I Just Know I’ll be Rich Someday

In one especially memorable scene in 2000’s historical drama Vatel, King Louis XIV of France is depicted in the midst of the daily ritual  known as the levee.  The levee was conducted in the king’s suite at his awakening, and consisted of meeting with advisers and courtiers while valets and assorted servants prepared his  toilet and daily garments.

Within this scene, which my students see as both amusing and disgusting, a servant is shown behind a curtain, literally, and I don’t know how to put this delicately, wiping the Sun King’s butt.

But thinking about my history students’ reactions, I find myself wondering why they would be disgusted. After all, don’t we on a daily basis genuflect and kiss the asses of the members of our royalty?

Just as the nobility in the time of Louis XIV we also don’t expect ours  to  pay taxes. You know, that’s the least we can do given all those millions of jobs they create with that wealth.

Beyond that we feel an unquenchable need to prostrate ourselves before them.  Much of our culture is devoted to the worship and adoration of the wealthy. Cable and network television is crammed with reality shows depicting the idle rich in their mansions spending obscene fortunes on cars, jewelry, yachts, personal jets and fabulous vacations.
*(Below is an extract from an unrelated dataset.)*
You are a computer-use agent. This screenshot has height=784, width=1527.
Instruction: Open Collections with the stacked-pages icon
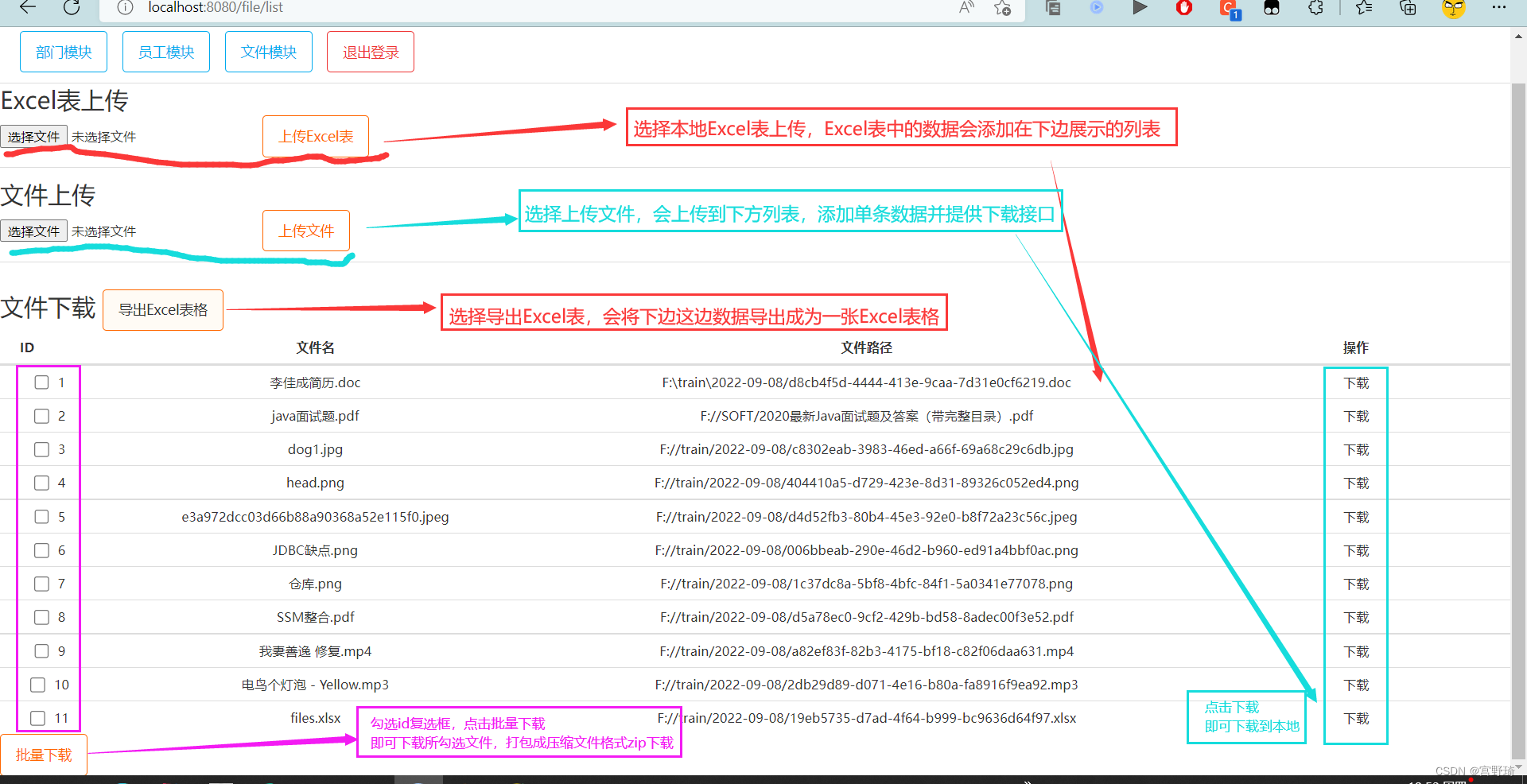(1053, 8)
And aren’t we just giddy about the latest Hollywood star’s ten million dollar wedding?

So why do we do it?  The peasantry of the Third Estate didn’t know any better. The Enlightenment with its emphasis on natural rights and condemnations of the privileged had not yet arrived . But what’s our excuse?

Why do we pay a tattooed from head to toe football player with a salary that could maintain an entire region’s homeless shelters for a year?

Why are we so captivated by and enthralled with Wall Street hedge fund managers who steal fortunes with illegal insider information and endless scamming? These miscreants who wouldn’t piss on us if we were on fire.

Part of the answer lies in the power of myth. As entrenched is the ridiculousness that America  is actually free and there is justice for all, is the nonsense that anyone can and should be rich. I see it in my student’s faces. Whenever we discuss class and economic inequality they resent when I attempt to counter with statistics, facts and reality. They each, to the student, believe they are going to be rich; and no one is going to dare tell them different.